縮小ニッポンの衝撃
「縮小ニッポンの衝撃 (NHKスペシャル取材班 2017年)」読みました。
人口減少に伴う問題はいろいろな書籍等で指摘されています。
本書では、地方、都市部問わず、人口減少で生じている課題やそれに対する自治体などの対応について、レポートされています。
①縮小社会の未来が住民組織に託された
まずは、地方の状況について
「地域運営組織」というものをご存知でしょうか。
地方では、既に人口が減少しており、今後さらに減少のスピードは速まることが考えられます。そうなると、将来、人員や税収の不足で行政も今のようなサービスを提供できなくなることが危惧されています。
そこで、行政の手が届かなくなった「隙間」のサービスについて、地域組織に委譲し、地域組織が実施する制度で、全国に先駆けて、島根県雲南市がこの制度を始めました。
市からは毎年約800万円が支給され、その使い道は各組織に委ねられています。
住民組織は、将来の地域の姿を自ら描き、限られた財源の中で何を優先するかを考えて、地域に必要な事業を企画・実行していきます。
こう書くと、行政が住民に丸投げし安価で任せる仕組みでないかと思いますが、交付額は年々増加しているとのこと。
それでも、この地域運営組織を続ける理由として、雲南市の職員は「一人ひとりが力を発揮しなければ、この社会が成り立たなくなってきている。この現状をしっかりと受け止め、将来を見通したときに、必要な先行投資だと考えている」と言っています。
将来を見据え、今のうちから住民組織を育てていくということでしょうか。
②集落を縮める
人口減少に苦しむ集落の支援をしている島根大学の作野教授は、予想以上に進む人口減少を前に今何をするべきか。という問いに対し、「維持管理が難しい場所を住民自らが選び、集約するべきだ」と答えています。
つまり、引き続き集落で保持・管理するエリアと、もう管理が難しいので、手放してしますエリアの線引きをするということです。
コンパクトシティーの「農村版」という発想でしょうか。
集落を縮めることになるので、抵抗は大きいかもしれませんが、そうせざるをえない地区が増えていくと思います。
うまくいくためには、住民をまとめ、合意を得ながら進めていく人がいるかどうかが大きな問題だと思います。
③縮小を直視する
金沢大学の林直樹准教授は、高齢化が著しい過疎地では、住民の生活と共同化を守り、地域環境の持続性を高めるため、一定規模の拠点集落にまとまって移住する、集団移転を提唱されています。
また、島根大学の作野教授も、村の最後を看取る「むらおさめ」も視野に入れた議論の必要性を提案されています。
縮小を直視し、「何を諦めるのか」を判断する必要性が地方に求められます。
④始まった“東京”の縮小
都市部でも人口減少が現実のものとなっています。
2015年の国勢調査では、立川市や八王子市、さらには、横浜市、さいたま市、千葉市、相模原市の13の区で、数百人から数千人単位で大きく減少しています。

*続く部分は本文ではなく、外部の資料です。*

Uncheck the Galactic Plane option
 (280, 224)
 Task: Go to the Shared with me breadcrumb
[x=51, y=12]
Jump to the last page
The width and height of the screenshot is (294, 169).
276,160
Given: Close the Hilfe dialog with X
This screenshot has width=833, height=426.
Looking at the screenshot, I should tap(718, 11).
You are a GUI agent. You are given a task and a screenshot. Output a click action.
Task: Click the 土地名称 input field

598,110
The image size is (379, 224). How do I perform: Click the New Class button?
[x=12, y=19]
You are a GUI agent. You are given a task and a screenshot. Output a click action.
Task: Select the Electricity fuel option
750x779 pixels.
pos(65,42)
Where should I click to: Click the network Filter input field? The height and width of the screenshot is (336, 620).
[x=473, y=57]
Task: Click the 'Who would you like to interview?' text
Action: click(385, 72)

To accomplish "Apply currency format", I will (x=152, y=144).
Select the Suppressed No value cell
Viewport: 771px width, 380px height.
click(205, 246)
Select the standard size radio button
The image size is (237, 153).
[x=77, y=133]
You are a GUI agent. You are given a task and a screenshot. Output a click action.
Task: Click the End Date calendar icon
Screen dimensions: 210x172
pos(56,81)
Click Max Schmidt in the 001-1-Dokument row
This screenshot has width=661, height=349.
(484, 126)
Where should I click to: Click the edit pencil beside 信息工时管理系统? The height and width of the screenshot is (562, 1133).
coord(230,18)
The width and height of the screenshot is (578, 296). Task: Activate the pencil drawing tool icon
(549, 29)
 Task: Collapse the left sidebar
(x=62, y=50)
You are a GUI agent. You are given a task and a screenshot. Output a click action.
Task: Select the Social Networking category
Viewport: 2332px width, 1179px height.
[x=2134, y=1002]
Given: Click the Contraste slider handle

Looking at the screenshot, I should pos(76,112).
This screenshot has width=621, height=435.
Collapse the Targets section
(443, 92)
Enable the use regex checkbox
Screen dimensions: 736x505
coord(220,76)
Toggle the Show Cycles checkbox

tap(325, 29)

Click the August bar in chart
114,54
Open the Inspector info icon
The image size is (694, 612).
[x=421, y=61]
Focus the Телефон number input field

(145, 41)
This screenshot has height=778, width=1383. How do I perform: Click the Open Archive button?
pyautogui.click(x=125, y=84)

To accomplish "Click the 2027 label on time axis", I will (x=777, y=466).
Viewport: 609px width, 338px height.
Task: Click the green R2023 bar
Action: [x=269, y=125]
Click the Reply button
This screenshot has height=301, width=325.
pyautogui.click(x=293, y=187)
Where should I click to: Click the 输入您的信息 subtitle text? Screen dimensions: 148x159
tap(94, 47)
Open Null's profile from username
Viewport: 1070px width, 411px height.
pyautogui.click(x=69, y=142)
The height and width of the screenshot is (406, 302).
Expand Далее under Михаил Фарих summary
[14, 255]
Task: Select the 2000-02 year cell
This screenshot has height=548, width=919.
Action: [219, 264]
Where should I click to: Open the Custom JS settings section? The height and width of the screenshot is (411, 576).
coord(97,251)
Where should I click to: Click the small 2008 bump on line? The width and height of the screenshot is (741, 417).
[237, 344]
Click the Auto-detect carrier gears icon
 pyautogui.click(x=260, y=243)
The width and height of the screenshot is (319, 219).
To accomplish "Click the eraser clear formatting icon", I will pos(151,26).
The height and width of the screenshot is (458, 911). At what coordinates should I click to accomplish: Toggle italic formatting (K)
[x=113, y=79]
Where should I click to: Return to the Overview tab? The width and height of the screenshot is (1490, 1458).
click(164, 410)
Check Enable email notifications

しかも、2040年には、東京圏のほぼすべての市区町村で人口減少に転じると試算されています。
東京圏の大きな問題として、これまで地方からの人口流入で人口が増加もしくは維持していましたが、地方の人口減少で流入人口が減るとともに、これまで流入した人が高齢化していきます。
そうなると、社会保障費の増大と税収の減少という「二重苦」となります。
本書では、先行事例として横須賀市で起こっている非常に厳しい現状が紹介されています。
⑤東京・死の一極集中
本書では、
- 東京をはじめとした大都市圏では医療や介護を必要とする高齢者の急増は避けられない。
- そうなると、介護施設や医療機関で最期を迎えるのはこれまで以上に難しくなる。
- 自宅で放置され、人知れず亡くなる人が急増するかもしれない。
- 賃貸住宅に住んでいる単身高齢者の中には家賃を払えなくなり退去を迫られる人もあるだろう。
- 自宅でもなく、病院でもない、自分の死に場所さえ見つけられない「死に場所難民」が出てくる。
と述べています。
地方も大変ですが、東京はさらに大変な時代に突入します。
特に、2025年には5人に1人が75歳以上という超高齢化社会に突入します。
社会保障費が増大する一方、税収は減少。国家財政が破綻する危機に瀕するかもしれません。
あと8年。どうしたらいいのか考えさせる一冊です。